Stai mettendo a disposizione il tuo tempo per il bene comune, cosa consigli ai tuoi Colleghi per poter essere d’aiuto nella situazione di emergenza che stiamo vivendo oggi? 

Tutti stiamo contribuendo al bene comune, dal personale medico e infermieristico a noi Volontari, ma anche le persone che stanno rispettando le regole per il contenimento di questa epidemia. L’unico consiglio che mi sento di dare, oltre a chiedere di rispettare tutte le indicazioni delle Autorità competenti, è quello di non abbassare la guardia, di continuare a combattere e di resistere, perché da questa crisi ne usciremo tutti, insieme ed uniti. 

Comprendo che dover stare rinchiusi in casa è difficile, stressante e logorante, ma è l’unica arma che oggi noi abbiamo. Il nostro Presidente Nazionale ha definito questa emergenza come “una Solferino contemporanea” (evento fondamentale per la nascita del Movimento Internazionale della Croce Rossa) dove tutti sono chiamati a dare il proprio contributo, senza mai dimenticare che qualsiasi gesto può fare la differenza. Ed è anche per questo che mi sento vicino a tutti i Volontari che ogni giorno si impegnano sul territorio, e alle famiglie dei Colleghi di Croce Rossa Italiana che hanno lottato con noi, per noi, e che ora non ci sono più. Ai nostri Colleghi di Croce Rossa Italiana che non ce l’hanno fatta va il nostro grazie e la nostra riconoscenza.

Hai detto che facevate turni, com’è un turno tipo?

La giornata si divideva in due turni: il giorno, dalle 8 alle 20 e la notte, dalle 20 alle 8. Essendo Bergamo relativamente vicina alla nostra sede, avevamo deciso di rientrare a casa ogni fine turno. Ci trovavamo in sede circa un’ora e mezza prima del turno assegnato, prendevamo il mezzo e raggiungevamo la postazione operativa. Non essendoci spazi per essere ospitati nei comitati locali della Croce Rossa, ci era stata trovata, presso la biblioteca del Comune di Paladina, una sistemazione di fortuna, dove dormivamo e “vivevamo”.

Prima di prendere servizio facevamo il passaggio di consegne con i Colleghi che smontavano dal turno precedente, dopodiché passavamo alla preparazione del materiale di autoprotezione, procedevamo alla pulizia dell’ambulanza allo scopo di sanificare gli interni, effettuavamo la check list di tutto il materiale presente.
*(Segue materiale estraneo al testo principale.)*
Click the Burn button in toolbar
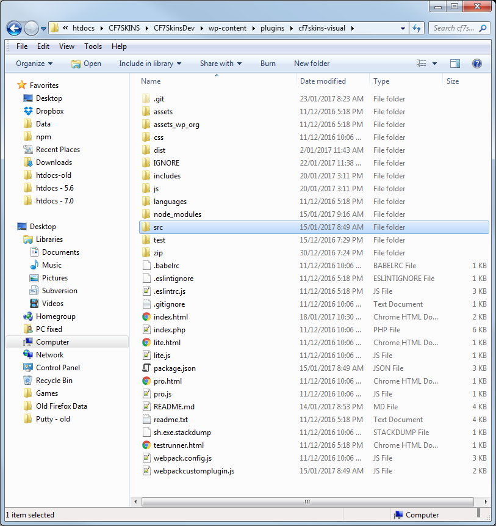Screen dimensions: 496x526 click(x=268, y=64)
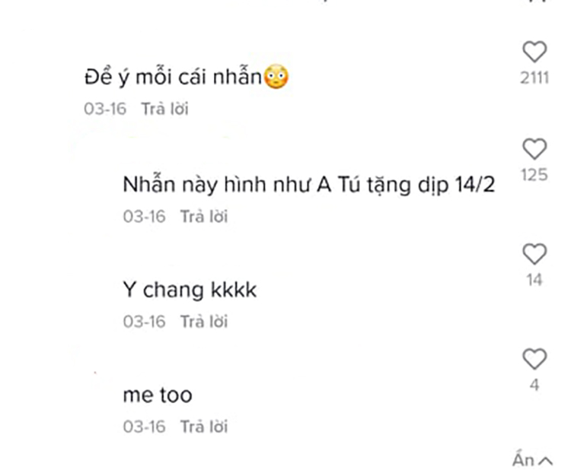Tap the heart next to "me too"
The image size is (571, 476).
point(534,359)
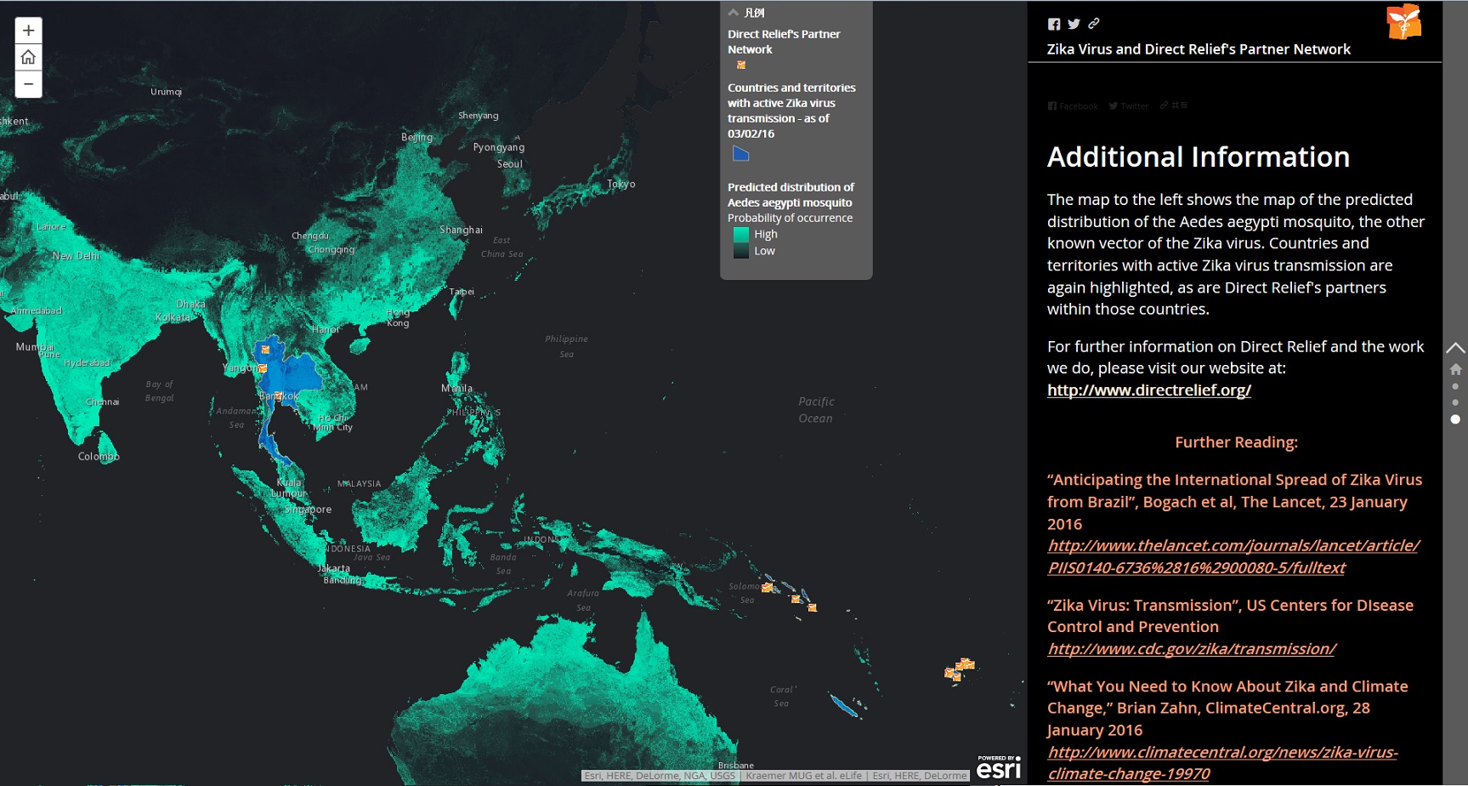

Terminata questa fase preparatoria si era completamente operativi. Le attivazioni dei nostri interventi avvenivano tramite la piattaforma EmmaWeb, ovvero tramite uno smartphone sul quale veniva inviata la missione da parte della Centrale Operativa, con il dettaglio del richiedente, il motivo della chiamata e altre note sanitarie. Quando la centrale era conoscenza che il Paziente era un Covid positivo, ci chiamava per dirci “Ragazzi, Covid positivo, vestitevi e buon lavoro!”. Parole che sempre facevano gelare il sangue, ma che ci aiutavano a concentrarsi e a focalizzarsi sull’obbiettivo.
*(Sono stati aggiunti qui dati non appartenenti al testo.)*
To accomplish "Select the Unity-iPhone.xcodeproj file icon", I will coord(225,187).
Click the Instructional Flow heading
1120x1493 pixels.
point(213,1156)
La vestizione durava più di una decina di minuti per i molti presidi da indossare: tuta completa in Tyvek, calzari, cuffia per i capelli, machera FFP2, visiera o maschera e tre paia di guanti, il tutto con una continua disinfezione delle mani. Una volta concluso l’intervento, in funzione del tipo del Paziente soccorso, veniva effettuata prima la nostra svestizione, che anche in questo caso richiedeva circa dieci minuti e, successivamente la sanificazione dell’ambulanza tramite appositi macchinari.
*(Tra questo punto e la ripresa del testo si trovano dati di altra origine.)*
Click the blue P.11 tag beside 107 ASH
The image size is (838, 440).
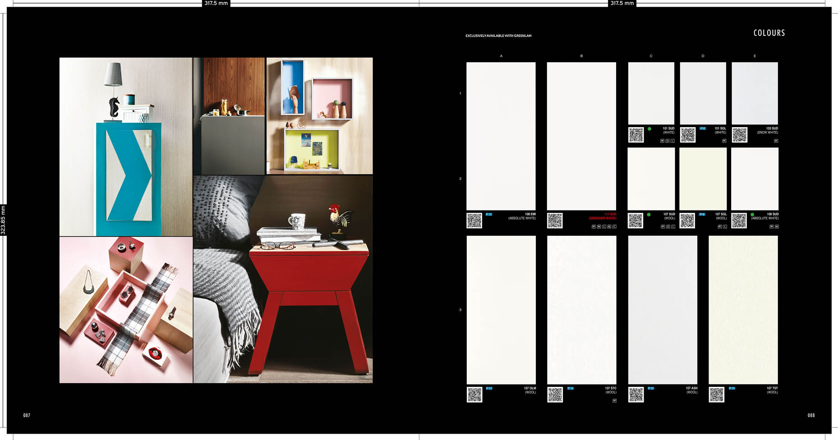coord(651,388)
Di fronte a questo bellissimo esempio di umanità e coraggio non possiamo che riflettere tutti su quanto questa situazione ci stia sì mettendo alla prova, ma anche tirando fuori il meglio che ciascuno di noi può offrire al mondo. Stefano ci sta dimostrando che con la forza di volontà e la voglia di fare del bene si può fare tanto, e di questo non possiamo che sentirci orgogliosi e vicini a lui.